LE PLENIPOTENTIAIRE D'ITALIE s'associe à la réserve formulée par le premier Plénipotentiaire de la Grande-Bretagne.

A la suite de cet échange d'idées, les Plénipotentiaires arrêtent comme il suit le texte de leur déclaration collective:

« Les soussignés, Plénipotentiaires d'Allemagne, d'Autriche-Hongrie, de France, de la Grande-Bretagne, d'Italie, de Russie et de Turquie, réunis en Conférence à Londres, le 13 février 1883, et dûment autorisés à cet effet, constatent l'accord unanime intervenu entre eux, et adoptent définitivement le règlement de navigation, de police fluviale et de surveillance, applicable à la partie du Danube située entre les Portes de Fer et Galatz, tel qu'il a été élaboré en exécution de l'article 55 du Traité de Berlin du 13 juillet 1878, par la Commission Européenne du Danube avec l'assistance de Délégués des Etats riverains, et tel qu'il se trouve annexé au Protocole no 24 du 2 juin 1882, de la Commission Européenne du Danube.

« Les soussignés expriment le vœu que les États qui ne prennent pas part aux délibérations de la Conférence se rendront à ce vote unanime, et adopteront égalemement le règlement en question. »

LE PRESIDENT donne lecture d'une communication qui lui a été faite par le Représentant de Bulgarie au sujet de la décision prise par la Conférence à l'égard de cette Principauté (Annexe B).

LE PLENIPOTENTIaire d'Autriche-HONGRIE ayant émis l'opinion qu'il n'y avait pas lieu de modifier la décision prise, au sujet de la Bulgarie, par la Conference, le Comte GRANVILLE déclare se ranger au même avis.

Mais en faisant part aux Représentants Bulgares de cette résolution, on exprimerait le regret de n'avoir pas pu arriver à une autre solution, tout en exposant qu'on aurait soin de les tenir informés par l'entremise de l'Ambassadeur de Turquie.

Le Comte NIGRA, en s'associant à la proposition du Président de communiquer les Protocoles aux Délégués Bulgares, propose que, dans la communication qui sera faite par la présidence au Gouvernement Roumain, on ajoute que les Protocoles seront aussi mis à la disposition du Gouvernement Roumain, s'il le désire.

LE PLÉNIPOTENTIAIRE D'ALLEMAGNE se rallie aux sentiments exprimés par le Comte Nigra.

LE PLÉNIPOTENTIAIRE D'AUTRICHE-HONGRIE est également d'avis qu'il est nécessaire de donner au Représentant de la Bulgarie tous les moyens possibles pour se tenir au courant des délibérations de la Conférence.

Le Baron de MOHRENHEIM dit qu'à son avis les titres invoqués par la Bulga

rie étaient d'une valeur sérieuse, qui semblait devoir lui ménager un accès dans des conditions plus acceptables; qu'il reconnaissait sans doute, que la situation faite aux deux royaumes riverains n'admettait plus une position aussi privilégiée que celle à laquelle le Délégué Bulgare eût pu prétendre autrement; mais, qu'en tous cas, il demeurait établi que l'assimilation que l'Ambassadeur de Turquie avait faite de la nouvelle Principauté tributaire avec celles qui avaient conquis plus tard leur complète indépendance n'était pas soutenable en droit, le Traité de Berlin lui ayant reconnu des attributions qui lui créaient une position internationale de beaucoup supérieure, lui reconnaissant jusqu'à la faculté de conclure des traités en dehors de la Turquie.
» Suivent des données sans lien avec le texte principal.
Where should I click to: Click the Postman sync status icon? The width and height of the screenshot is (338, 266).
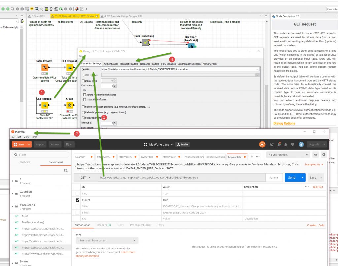[262, 144]
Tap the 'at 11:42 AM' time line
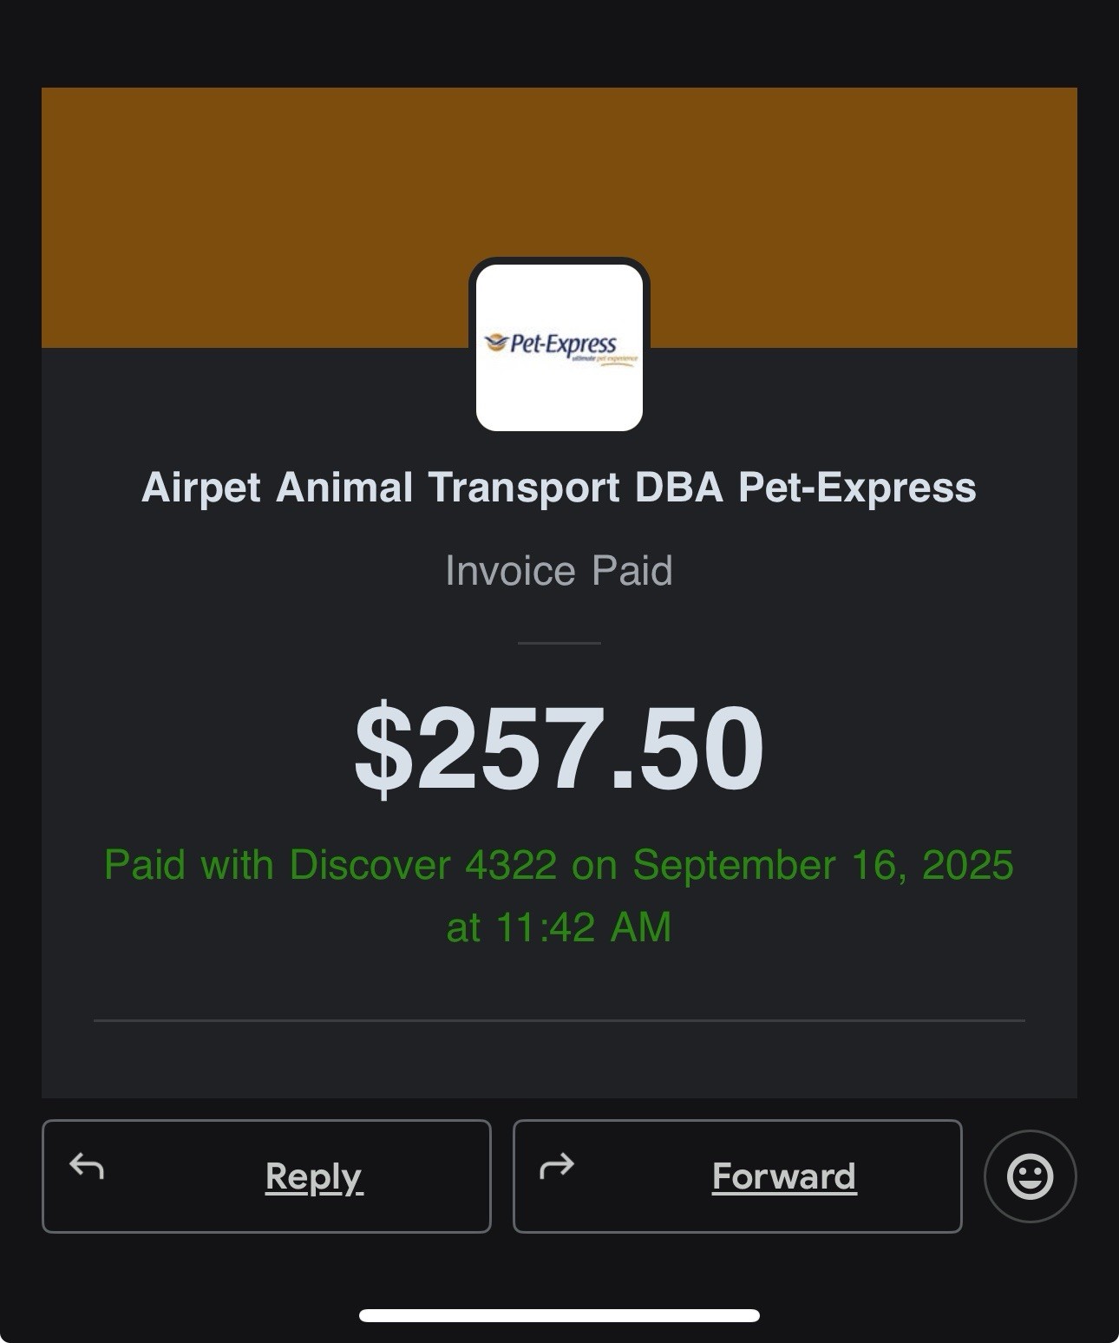 point(559,927)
L'usage qu'elle a pu en faire jusqu'ici ne limitait pas celui qu'elle pourrait encore en faire.

MUSURUS PACHA a exprimé le regret de devoir avouer que c'était la première fois qu'il entendait dire que la Bulgarie eût la faculté de conclure des traités, et cela en dehors de la Turquie.

Il a soutenu qu'un tel droit n'a été accordé à cette Principauté ni par le Traité de Berlin ni par la Puissance suzeraine, et qu'un pays vassal faisant partie intégrante de l'Empire Ottoman ne saurait, sans une autorisation spéciale et expresse et sans le concours de la Sublime Porte, faire usage d'un droit international appartenant aux seuls États indépendants.
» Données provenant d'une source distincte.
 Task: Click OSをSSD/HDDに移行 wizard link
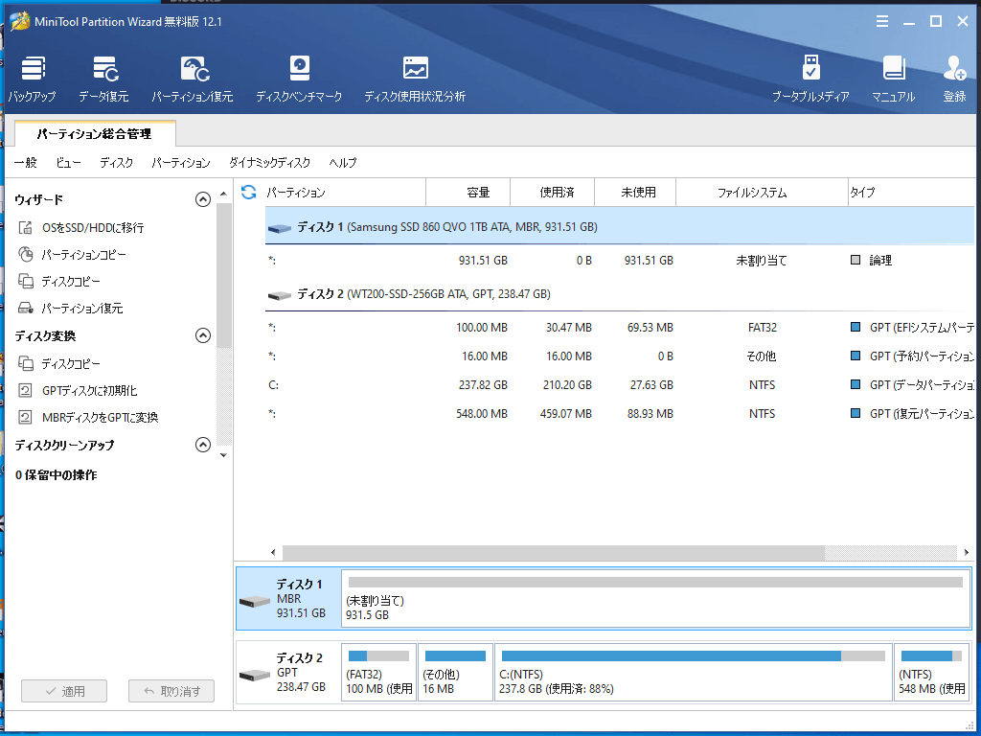(92, 228)
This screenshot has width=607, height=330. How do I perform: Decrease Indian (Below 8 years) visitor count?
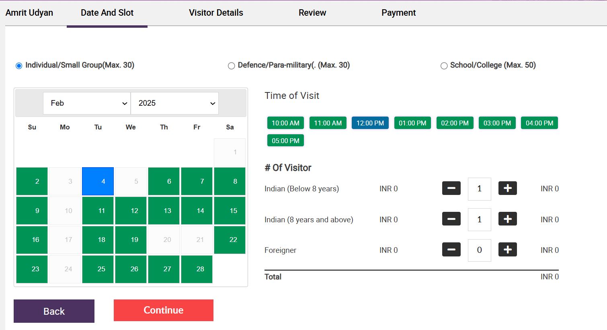pos(451,188)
Le Comte KAROLYI, invité à faire part à la Conférence des concessions dont il a été parlé plus haut, déclare que « désireux d'épuiser tous les moyens de conciliation envers la Roumanie, le Gouvernement impérial et royal serait disposé à ajouter les concessions qui suivent à celles qu'il a déjà faites dans les négociations précédentes, à la condition toutefois qu'un accord définitif en résultat : «10 Il renoncerait à la double voix, bien entendu à titre de réciprocité quant à la double voix Roumaine;

«2° Il accepterait la demande Roumaine d'un sectionnement longitudinal, et il espère qu'il sera possible d'éviter, par des garanties à fixer, les conflits de compétence, autrement certains, par suite de la mobilité du thalweg;

30 Pour la nomination des sous inspecteurs, le Gouvernement irait dans la voie des concessions jusqu'à admettre soit leur proposition par les États riverains, leur nomination par la Commission mixte et leur confirmation par les premiers, soit leur proposition par la Commission mixte et leur nomination par les Etats riverains. >>

LI: PLENIPOTENTIAIRE DE LA GRANDE-BRETAGNE se montre très satisfait de la première et de la troisième concession que le Comte Karolyi a bien voulu faire au nom de son Gouvernement. Quant à la seconde, il n'a pas eru nécessaire de la recommander à la Roumanie.

LES PLENIPOTENTIAIRES DE FRANCE déclarent qu'ils adhèrent d'autant plus volontiers aux modifications proposées par le Comte Karolyi, qu'elles ne portent aucune atteinte aux principes qui ont présidé à l'élaboration des règlements et qu'elles répondent aux désirs des États riverains. Ils ajoutent qu'entre les deux solutions proposées par le plénipotentiaire d'Autriche-Hongrie pour la nomination des sous-inspecteurs, celle qui réserve aux États riverains la nomination de ces agents leur paraît préférable. Il ne serait pas inutile, à leur avis, de stipuler dans les règlements que ces agents devront appartenir à la nationalité de l'État dans les eaux duquel ils fonctionneront.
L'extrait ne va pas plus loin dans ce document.